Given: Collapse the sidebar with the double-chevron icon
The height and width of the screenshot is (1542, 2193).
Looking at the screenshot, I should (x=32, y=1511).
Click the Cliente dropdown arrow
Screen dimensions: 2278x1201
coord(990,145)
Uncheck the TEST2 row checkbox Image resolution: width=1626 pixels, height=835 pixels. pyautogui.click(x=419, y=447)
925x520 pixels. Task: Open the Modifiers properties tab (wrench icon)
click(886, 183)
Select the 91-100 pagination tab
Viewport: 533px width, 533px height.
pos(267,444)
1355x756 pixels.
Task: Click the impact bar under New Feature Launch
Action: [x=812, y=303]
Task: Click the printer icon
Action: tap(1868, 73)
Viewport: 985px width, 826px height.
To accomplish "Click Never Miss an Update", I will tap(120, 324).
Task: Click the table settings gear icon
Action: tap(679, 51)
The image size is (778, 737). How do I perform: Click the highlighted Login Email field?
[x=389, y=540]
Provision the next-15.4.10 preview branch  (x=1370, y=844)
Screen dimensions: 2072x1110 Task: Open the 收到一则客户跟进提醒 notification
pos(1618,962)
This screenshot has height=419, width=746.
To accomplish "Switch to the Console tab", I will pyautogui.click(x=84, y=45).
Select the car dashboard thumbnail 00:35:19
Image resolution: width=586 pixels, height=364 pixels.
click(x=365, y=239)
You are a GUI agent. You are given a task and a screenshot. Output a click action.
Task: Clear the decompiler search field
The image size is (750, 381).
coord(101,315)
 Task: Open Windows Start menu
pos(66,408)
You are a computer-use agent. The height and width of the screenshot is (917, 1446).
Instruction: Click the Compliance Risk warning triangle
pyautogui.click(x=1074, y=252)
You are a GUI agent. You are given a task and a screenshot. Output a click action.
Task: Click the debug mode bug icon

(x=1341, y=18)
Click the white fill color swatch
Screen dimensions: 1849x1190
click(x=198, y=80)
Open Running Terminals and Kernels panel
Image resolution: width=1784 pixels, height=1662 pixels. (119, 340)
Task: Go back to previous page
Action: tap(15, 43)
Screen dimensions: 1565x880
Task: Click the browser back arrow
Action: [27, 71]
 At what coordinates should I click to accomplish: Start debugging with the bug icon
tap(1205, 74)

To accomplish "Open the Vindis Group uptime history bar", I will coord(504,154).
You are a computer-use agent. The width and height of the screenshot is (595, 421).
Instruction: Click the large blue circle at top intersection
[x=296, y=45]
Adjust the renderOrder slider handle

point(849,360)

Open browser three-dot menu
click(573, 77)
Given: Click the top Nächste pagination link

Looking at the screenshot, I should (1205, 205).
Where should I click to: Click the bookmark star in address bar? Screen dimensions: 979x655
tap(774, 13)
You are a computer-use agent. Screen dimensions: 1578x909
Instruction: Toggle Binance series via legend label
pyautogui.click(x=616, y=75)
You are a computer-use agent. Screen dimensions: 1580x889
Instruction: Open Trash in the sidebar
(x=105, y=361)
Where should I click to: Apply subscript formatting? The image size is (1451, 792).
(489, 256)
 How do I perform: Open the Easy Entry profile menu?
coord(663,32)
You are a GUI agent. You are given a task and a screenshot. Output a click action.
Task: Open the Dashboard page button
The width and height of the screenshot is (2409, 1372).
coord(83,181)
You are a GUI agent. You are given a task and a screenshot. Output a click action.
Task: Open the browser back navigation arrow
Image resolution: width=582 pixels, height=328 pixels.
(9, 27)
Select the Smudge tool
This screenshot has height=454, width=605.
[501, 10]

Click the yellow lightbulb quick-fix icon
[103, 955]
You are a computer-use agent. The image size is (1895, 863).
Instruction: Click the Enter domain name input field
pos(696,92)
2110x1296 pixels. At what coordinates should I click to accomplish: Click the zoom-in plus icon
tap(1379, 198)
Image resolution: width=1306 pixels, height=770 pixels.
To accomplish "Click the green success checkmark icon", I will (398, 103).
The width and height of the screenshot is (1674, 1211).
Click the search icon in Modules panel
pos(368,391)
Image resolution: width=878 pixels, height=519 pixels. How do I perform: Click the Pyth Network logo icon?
_ _ _ _
• _What to do_
Each record should be returned precisely as written.

• _Worked solution_
Given: Collapse the sidebar with the double-chevron icon
The height and width of the screenshot is (1542, 2193).
Looking at the screenshot, I should (x=32, y=1511).
Click the Cliente dropdown arrow
Screen dimensions: 2278x1201
coord(990,145)
Uncheck the TEST2 row checkbox Image resolution: width=1626 pixels, height=835 pixels. pyautogui.click(x=419, y=447)
925x520 pixels. Task: Open the Modifiers properties tab (wrench icon)
click(886, 183)
Select the 91-100 pagination tab
Viewport: 533px width, 533px height.
pos(267,444)
1355x756 pixels.
Task: Click the impact bar under New Feature Launch
Action: [x=812, y=303]
Task: Click the printer icon
Action: tap(1868, 73)
Viewport: 985px width, 826px height.
To accomplish "Click Never Miss an Update", I will tap(120, 324).
Task: Click the table settings gear icon
Action: tap(679, 51)
The image size is (778, 737). How do I perform: Click the highlighted Login Email field?
[x=389, y=540]
Provision the next-15.4.10 preview branch  (x=1370, y=844)
Screen dimensions: 2072x1110 Task: Open the 收到一则客户跟进提醒 notification
pos(1618,962)
This screenshot has height=419, width=746.
To accomplish "Switch to the Console tab", I will pyautogui.click(x=84, y=45).
Select the car dashboard thumbnail 00:35:19
Image resolution: width=586 pixels, height=364 pixels.
click(x=365, y=239)
You are a GUI agent. You are given a task and a screenshot. Output a click action.
Task: Clear the decompiler search field
The image size is (750, 381).
coord(101,315)
 Task: Open Windows Start menu
pos(66,408)
You are a computer-use agent. The height and width of the screenshot is (917, 1446).
Instruction: Click the Compliance Risk warning triangle
pyautogui.click(x=1074, y=252)
You are a GUI agent. You are given a task and a screenshot. Output a click action.
Task: Click the debug mode bug icon

(x=1341, y=18)
Click the white fill color swatch
Screen dimensions: 1849x1190
click(x=198, y=80)
Open Running Terminals and Kernels panel
Image resolution: width=1784 pixels, height=1662 pixels. (119, 340)
Task: Go back to previous page
Action: tap(15, 43)
Screen dimensions: 1565x880
Task: Click the browser back arrow
Action: [27, 71]
 At what coordinates should I click to accomplish: Start debugging with the bug icon
tap(1205, 74)

To accomplish "Open the Vindis Group uptime history bar", I will coord(504,154).
You are a computer-use agent. The width and height of the screenshot is (595, 421).
Instruction: Click the large blue circle at top intersection
[x=296, y=45]
Adjust the renderOrder slider handle

point(849,360)

Open browser three-dot menu
click(573, 77)
Given: Click the top Nächste pagination link

Looking at the screenshot, I should (1205, 205).
Where should I click to: Click the bookmark star in address bar? Screen dimensions: 979x655
tap(774, 13)
You are a computer-use agent. Screen dimensions: 1578x909
Instruction: Toggle Binance series via legend label
pyautogui.click(x=616, y=75)
You are a computer-use agent. Screen dimensions: 1580x889
Instruction: Open Trash in the sidebar
(x=105, y=361)
Where should I click to: Apply subscript formatting? The image size is (1451, 792).
(489, 256)
 How do I perform: Open the Easy Entry profile menu?
coord(663,32)
You are a GUI agent. You are given a task and a screenshot. Output a click action.
Task: Open the Dashboard page button
The width and height of the screenshot is (2409, 1372).
coord(83,181)
You are a GUI agent. You are given a task and a screenshot. Output a click action.
Task: Open the browser back navigation arrow
Image resolution: width=582 pixels, height=328 pixels.
(9, 27)
Select the Smudge tool
This screenshot has height=454, width=605.
[501, 10]

Click the yellow lightbulb quick-fix icon
[103, 955]
You are a computer-use agent. The image size is (1895, 863).
Instruction: Click the Enter domain name input field
pos(696,92)
2110x1296 pixels. At what coordinates should I click to accomplish: Click the zoom-in plus icon
tap(1379, 198)
Image resolution: width=1306 pixels, height=770 pixels.
To accomplish "Click the green success checkmark icon", I will (398, 103).
The width and height of the screenshot is (1674, 1211).
Click the search icon in Modules panel
pos(368,391)
Image resolution: width=878 pixels, height=519 pixels. How do I perform: Click the Pyth Network logo icon?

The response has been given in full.